We have already shown how to run forecasts with pypfilt.forecast() and inspect the results returned by this function. For a more robust workflow, we should also save the forecast results to an output (HDF5) file:

pypfilt.forecast(context, forecast_times, filename='output_file.hdf5')

Note

HDF5 is a file format that allows you to store lots of data tables and related metadata in a single file. You can explore the contents of an HDF5 file with the h5py package.

Loading data frames#

The pypfilt.io module provides functions for loading results as Pandas or Polars data frames, including:

load_observations() for loading input observations; and
load_summary_tables() for loading summary statistic tables.

This offers greater flexibility in analysing and visualising the results of your simulations.

Summary table structure#

Recall that in Plotting the results we had to combine the credible intervals from the estimation pass and the forecast from \(t = 20\)

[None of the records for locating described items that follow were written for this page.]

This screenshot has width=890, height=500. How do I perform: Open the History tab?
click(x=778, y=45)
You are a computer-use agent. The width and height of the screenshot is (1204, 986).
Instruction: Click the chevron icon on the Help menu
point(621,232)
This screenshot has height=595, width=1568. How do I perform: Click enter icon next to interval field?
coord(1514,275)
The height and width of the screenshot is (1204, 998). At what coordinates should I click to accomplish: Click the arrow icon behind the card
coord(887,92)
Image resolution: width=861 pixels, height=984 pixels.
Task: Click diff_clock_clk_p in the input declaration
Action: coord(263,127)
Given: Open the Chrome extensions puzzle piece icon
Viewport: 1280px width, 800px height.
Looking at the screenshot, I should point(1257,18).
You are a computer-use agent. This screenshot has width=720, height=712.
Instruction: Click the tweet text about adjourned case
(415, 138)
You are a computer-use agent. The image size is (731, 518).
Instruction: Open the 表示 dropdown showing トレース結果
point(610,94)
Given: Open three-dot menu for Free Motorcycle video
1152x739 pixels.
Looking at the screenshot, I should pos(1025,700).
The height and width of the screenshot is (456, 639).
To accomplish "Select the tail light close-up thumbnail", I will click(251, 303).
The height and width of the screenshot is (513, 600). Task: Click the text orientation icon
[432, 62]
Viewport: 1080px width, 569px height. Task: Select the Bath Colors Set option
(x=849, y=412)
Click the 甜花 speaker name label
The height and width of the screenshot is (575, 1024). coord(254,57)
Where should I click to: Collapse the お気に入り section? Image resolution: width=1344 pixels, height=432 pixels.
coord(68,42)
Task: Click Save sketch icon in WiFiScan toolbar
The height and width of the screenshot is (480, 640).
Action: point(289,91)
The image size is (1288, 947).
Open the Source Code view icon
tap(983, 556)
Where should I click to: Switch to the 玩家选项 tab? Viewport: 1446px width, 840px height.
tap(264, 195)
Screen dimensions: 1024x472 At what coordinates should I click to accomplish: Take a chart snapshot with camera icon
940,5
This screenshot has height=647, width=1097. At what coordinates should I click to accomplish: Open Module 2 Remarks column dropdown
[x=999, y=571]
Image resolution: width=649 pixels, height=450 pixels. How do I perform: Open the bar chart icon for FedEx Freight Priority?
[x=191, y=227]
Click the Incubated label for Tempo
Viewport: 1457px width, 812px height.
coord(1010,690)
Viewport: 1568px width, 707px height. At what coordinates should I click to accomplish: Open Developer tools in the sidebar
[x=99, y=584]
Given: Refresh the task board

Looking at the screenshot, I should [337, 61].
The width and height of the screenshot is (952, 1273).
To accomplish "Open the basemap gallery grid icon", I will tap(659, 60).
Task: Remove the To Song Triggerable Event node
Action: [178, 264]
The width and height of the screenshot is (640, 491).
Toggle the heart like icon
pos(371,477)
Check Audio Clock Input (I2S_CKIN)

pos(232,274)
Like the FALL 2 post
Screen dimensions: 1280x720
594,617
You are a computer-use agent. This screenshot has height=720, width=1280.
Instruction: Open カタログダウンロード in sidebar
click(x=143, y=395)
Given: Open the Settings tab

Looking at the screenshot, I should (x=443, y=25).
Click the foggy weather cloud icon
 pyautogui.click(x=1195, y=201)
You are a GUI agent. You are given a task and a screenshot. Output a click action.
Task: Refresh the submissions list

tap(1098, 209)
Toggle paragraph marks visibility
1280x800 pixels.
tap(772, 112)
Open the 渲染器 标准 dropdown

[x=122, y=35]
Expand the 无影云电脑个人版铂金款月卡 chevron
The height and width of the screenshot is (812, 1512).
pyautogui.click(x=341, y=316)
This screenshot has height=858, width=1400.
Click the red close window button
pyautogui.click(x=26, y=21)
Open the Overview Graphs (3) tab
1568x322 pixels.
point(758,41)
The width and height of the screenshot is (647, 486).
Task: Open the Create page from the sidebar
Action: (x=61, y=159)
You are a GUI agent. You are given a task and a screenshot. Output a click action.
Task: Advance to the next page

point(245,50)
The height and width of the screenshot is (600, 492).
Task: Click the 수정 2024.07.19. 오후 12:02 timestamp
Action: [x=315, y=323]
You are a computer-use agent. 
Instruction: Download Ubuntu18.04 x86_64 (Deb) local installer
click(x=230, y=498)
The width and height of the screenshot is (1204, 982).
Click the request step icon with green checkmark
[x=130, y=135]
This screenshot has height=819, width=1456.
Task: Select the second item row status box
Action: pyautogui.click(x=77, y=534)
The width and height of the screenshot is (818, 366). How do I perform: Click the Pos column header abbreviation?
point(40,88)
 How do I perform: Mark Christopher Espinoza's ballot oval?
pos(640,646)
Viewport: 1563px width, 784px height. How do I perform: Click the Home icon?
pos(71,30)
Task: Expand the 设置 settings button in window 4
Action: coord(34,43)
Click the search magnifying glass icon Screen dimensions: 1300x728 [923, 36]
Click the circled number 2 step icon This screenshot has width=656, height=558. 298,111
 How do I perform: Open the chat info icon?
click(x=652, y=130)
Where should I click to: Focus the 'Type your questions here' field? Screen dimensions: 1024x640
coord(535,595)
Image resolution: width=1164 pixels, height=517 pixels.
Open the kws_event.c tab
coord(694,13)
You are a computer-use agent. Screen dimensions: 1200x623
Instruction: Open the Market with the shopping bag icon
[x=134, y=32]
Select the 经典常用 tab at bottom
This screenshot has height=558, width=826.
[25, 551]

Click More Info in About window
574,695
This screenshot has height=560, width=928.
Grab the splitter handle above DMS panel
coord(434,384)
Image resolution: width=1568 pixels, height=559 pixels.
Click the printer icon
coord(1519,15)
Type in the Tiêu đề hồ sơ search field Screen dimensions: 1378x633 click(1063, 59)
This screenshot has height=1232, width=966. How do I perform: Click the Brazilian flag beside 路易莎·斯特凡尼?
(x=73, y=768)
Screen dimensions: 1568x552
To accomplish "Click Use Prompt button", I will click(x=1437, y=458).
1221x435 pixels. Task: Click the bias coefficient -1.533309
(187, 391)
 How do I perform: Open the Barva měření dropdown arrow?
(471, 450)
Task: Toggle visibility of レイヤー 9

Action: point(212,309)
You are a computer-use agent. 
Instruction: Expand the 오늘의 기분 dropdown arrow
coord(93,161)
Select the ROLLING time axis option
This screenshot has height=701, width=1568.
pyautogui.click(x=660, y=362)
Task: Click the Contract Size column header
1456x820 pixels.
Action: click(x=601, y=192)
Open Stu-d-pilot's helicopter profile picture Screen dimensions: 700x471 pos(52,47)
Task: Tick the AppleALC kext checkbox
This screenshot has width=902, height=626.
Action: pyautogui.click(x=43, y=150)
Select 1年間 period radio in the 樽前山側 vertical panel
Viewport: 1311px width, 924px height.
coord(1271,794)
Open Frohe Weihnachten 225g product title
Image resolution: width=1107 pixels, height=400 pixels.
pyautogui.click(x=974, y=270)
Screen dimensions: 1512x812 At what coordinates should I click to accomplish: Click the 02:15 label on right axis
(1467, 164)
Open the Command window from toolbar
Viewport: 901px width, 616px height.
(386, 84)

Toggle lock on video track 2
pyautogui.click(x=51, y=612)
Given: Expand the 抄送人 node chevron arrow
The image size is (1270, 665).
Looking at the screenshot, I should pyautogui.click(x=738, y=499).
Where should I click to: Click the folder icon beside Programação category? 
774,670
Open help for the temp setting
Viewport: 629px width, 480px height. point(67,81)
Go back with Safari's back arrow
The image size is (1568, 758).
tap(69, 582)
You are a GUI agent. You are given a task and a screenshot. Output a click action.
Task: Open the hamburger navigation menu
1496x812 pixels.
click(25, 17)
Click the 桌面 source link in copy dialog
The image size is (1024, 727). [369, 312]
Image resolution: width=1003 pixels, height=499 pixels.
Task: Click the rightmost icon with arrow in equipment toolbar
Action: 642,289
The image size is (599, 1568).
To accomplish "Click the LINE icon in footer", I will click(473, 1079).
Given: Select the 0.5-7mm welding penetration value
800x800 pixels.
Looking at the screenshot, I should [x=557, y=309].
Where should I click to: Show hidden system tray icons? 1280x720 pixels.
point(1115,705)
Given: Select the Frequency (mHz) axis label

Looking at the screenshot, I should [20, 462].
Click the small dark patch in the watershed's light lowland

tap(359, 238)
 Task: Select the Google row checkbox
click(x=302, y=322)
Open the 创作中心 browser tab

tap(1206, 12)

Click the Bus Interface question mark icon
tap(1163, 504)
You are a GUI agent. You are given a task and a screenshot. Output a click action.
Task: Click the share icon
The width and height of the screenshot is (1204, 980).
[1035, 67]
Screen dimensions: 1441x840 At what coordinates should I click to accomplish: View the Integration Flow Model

# Collect credible intervals for the recent backcast and the forecast.
fit = results.estimation.tables['forecasts']
forecast = results.forecasts[forecast_time].tables['forecasts']
credible_intervals = np.concatenate(
    (fit[fit['time'] >= backcast_time], forecast)
)

When saving results to an HDF5 file, the summary tables for the estimation pass and each forecasting pass are combined into a single table. For example, the 'forecasts' tables from the estimation pass and the forecast at \(t = 20\) (as shown in the code block above) are combined into a single 'forecasts' table that contains both sets of results.

These combined tables contain an additional 'fs_time' column:

For each forecast, the 'fs_time' column will contain the forecast time. For example, if we run a forecast from \(t = 20\), the 'fs_time' column will contain the value 20 for the rows associated with this forecast.
For the estimation pass, the 'fs_time' column will contain the end of the simulation period. For example, the simulation period for each scenario in this tutorial starts at \(t = 0\) and ends at \(t = 25\), and so the 'fs_time' column will contain the value 25 for the rows associated with the estimation pass.

Reproducibility#

Saving the results to an HDF5 file also has several advantages for reproducible results:

This collects all of the input observations and summary tables in a single file;
This file also contains the scenario settings, and the version number of pypfilt and related packages;
If you are working in a git repository, this file will also include the current git commit, branch name, and a list of modified files.